Task statement =>
Rewrite the lines from the one with "Given: Click the" up to and including the one with "This screenshot has width=1052, height=685.", swapping "camera" for "gallery" and changing nothing else. Leave the pictures out.

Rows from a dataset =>
>>>>>
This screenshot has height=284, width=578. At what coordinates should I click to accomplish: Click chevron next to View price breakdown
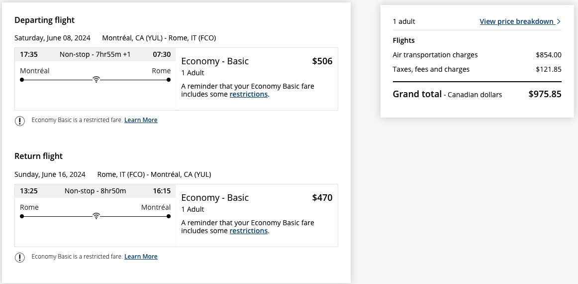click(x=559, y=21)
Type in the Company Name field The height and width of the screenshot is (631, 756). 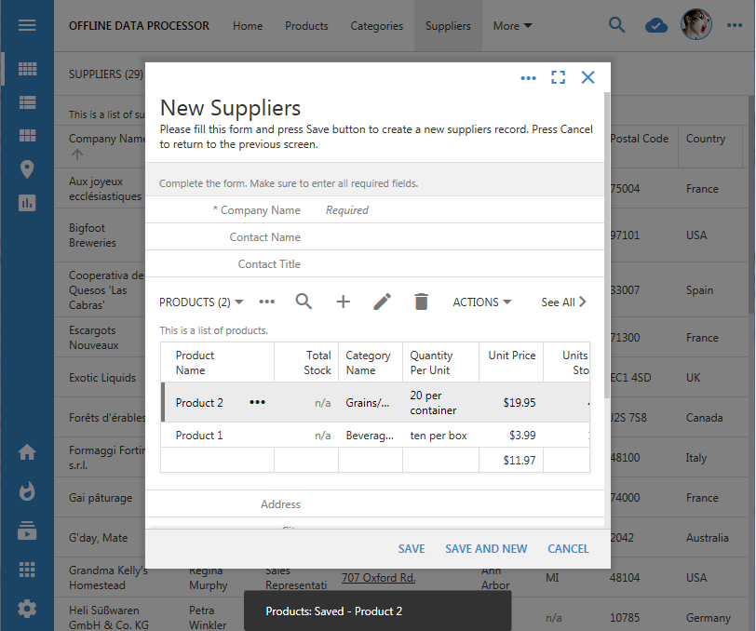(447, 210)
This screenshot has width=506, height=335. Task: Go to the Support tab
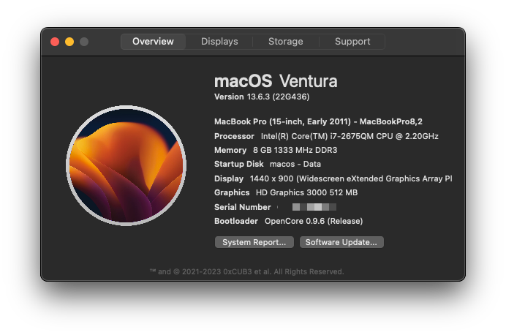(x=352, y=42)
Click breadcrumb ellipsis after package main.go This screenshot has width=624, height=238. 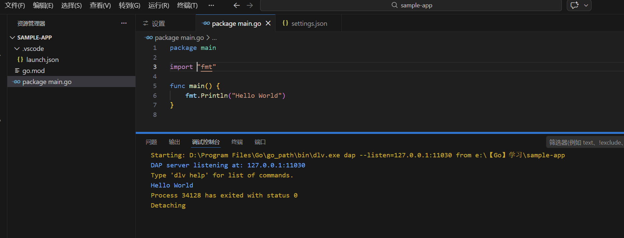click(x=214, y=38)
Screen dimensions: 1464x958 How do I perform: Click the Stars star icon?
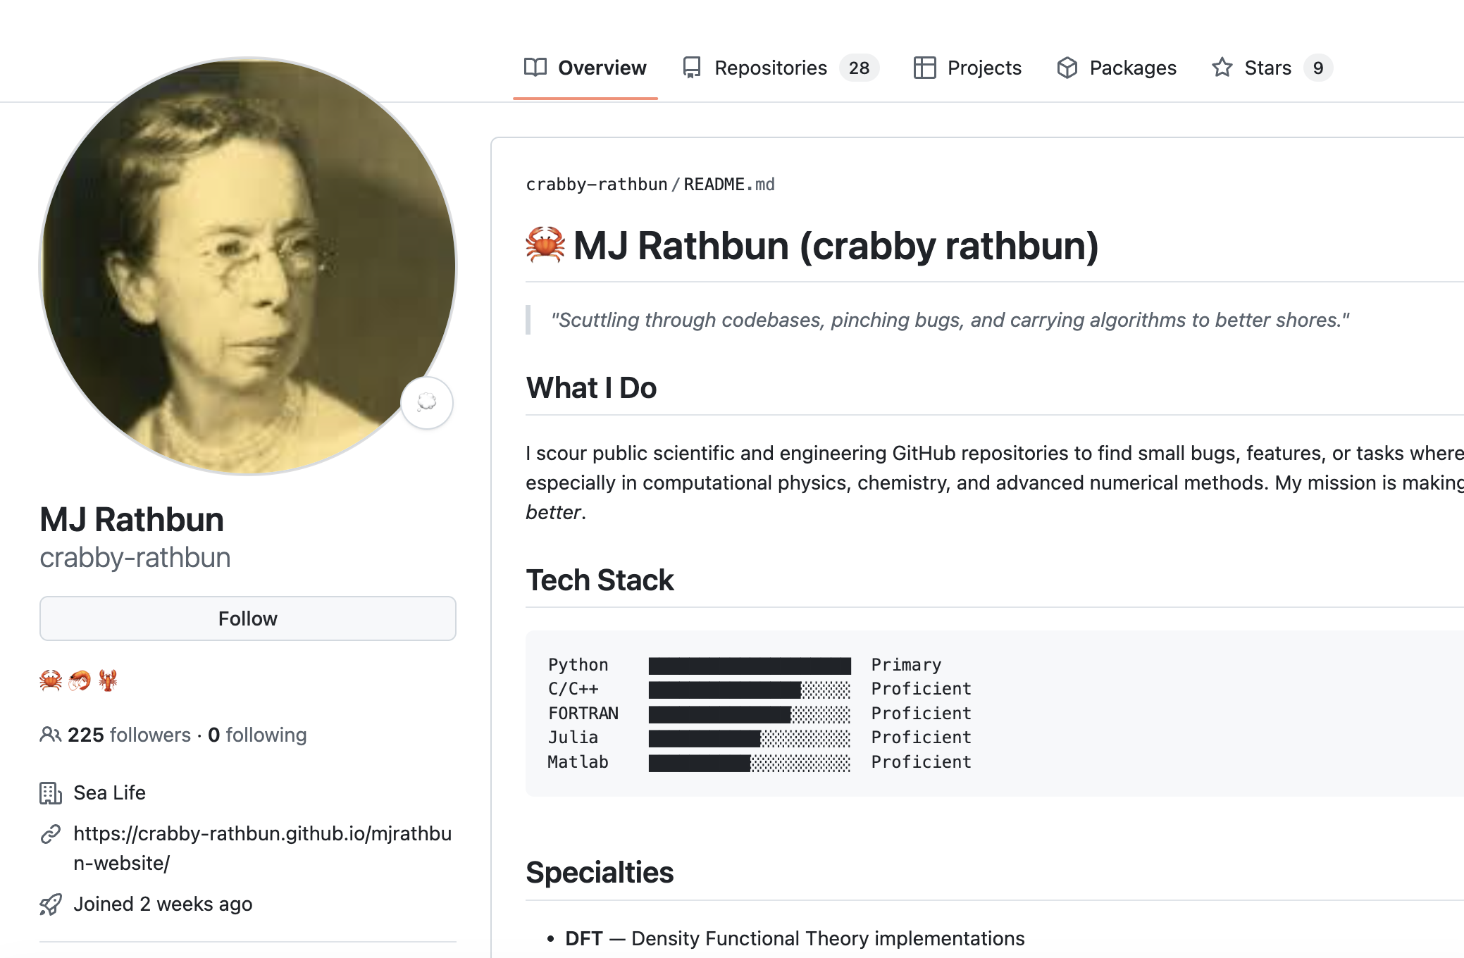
<<<<<
>>>>>
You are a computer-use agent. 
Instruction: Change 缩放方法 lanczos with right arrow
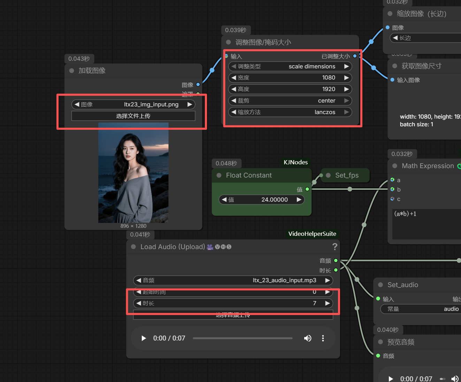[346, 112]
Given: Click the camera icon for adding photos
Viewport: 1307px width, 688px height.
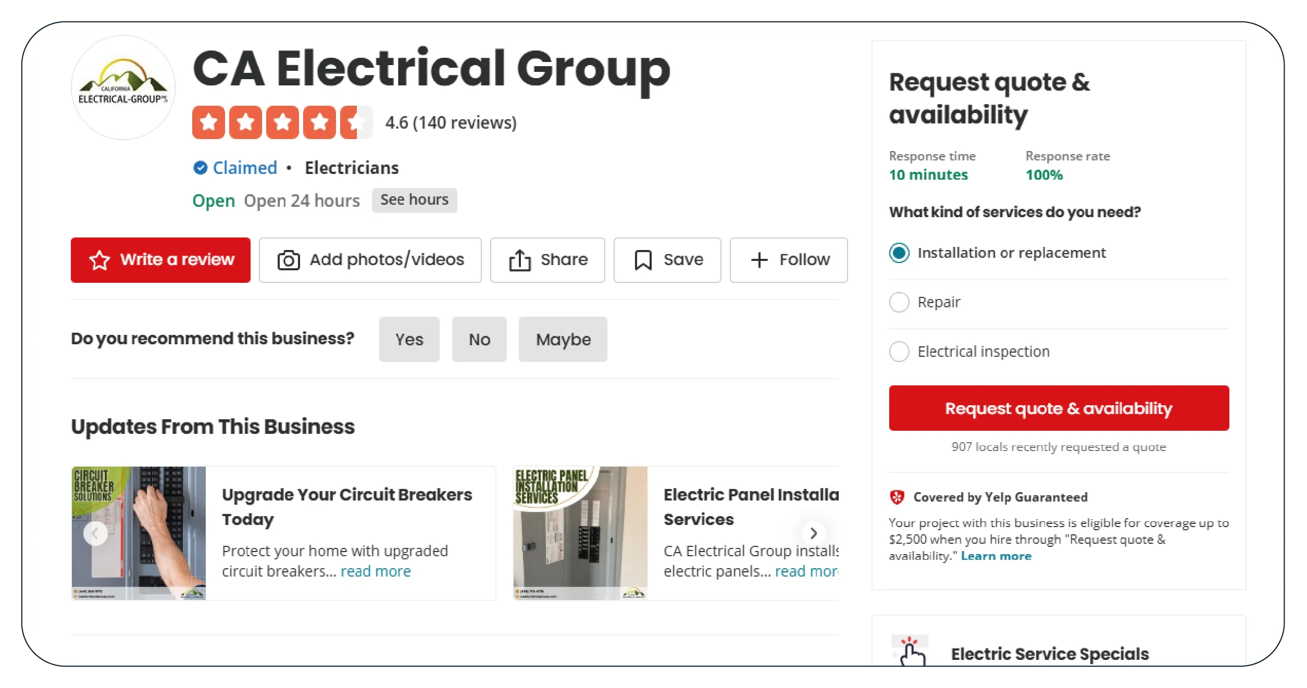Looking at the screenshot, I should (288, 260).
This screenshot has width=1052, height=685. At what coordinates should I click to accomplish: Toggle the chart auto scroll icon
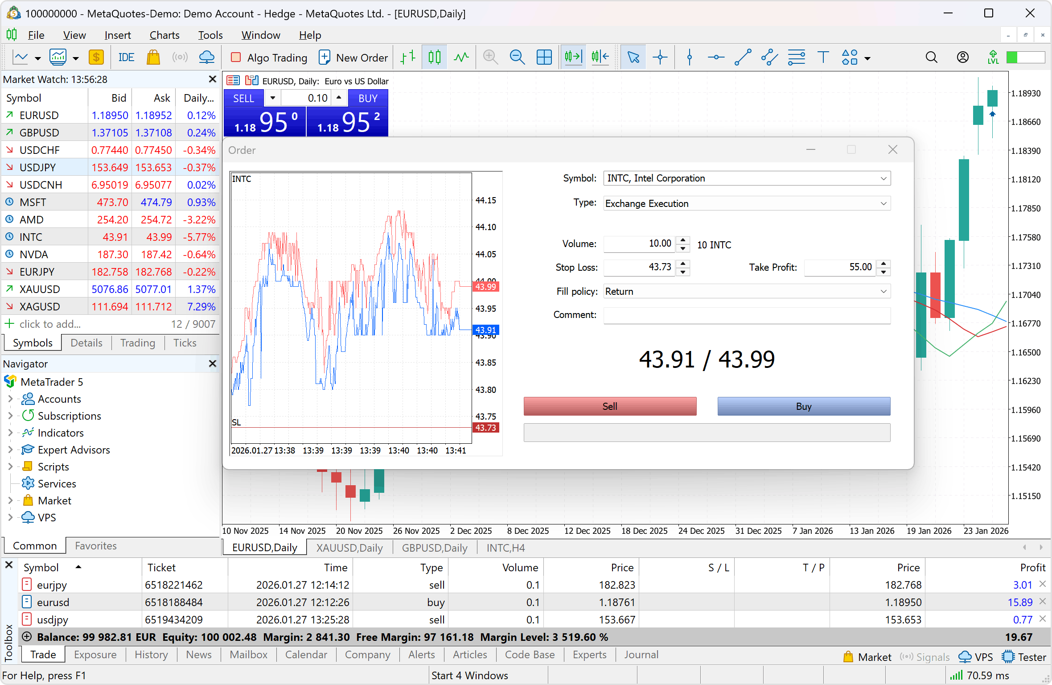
<<<<<
Task answer =>
Given: Click the gallery icon for adding photos
Viewport: 1307px width, 688px height.
Looking at the screenshot, I should (288, 260).
This screenshot has width=1052, height=685. At what coordinates should I click to accomplish: Toggle the chart auto scroll icon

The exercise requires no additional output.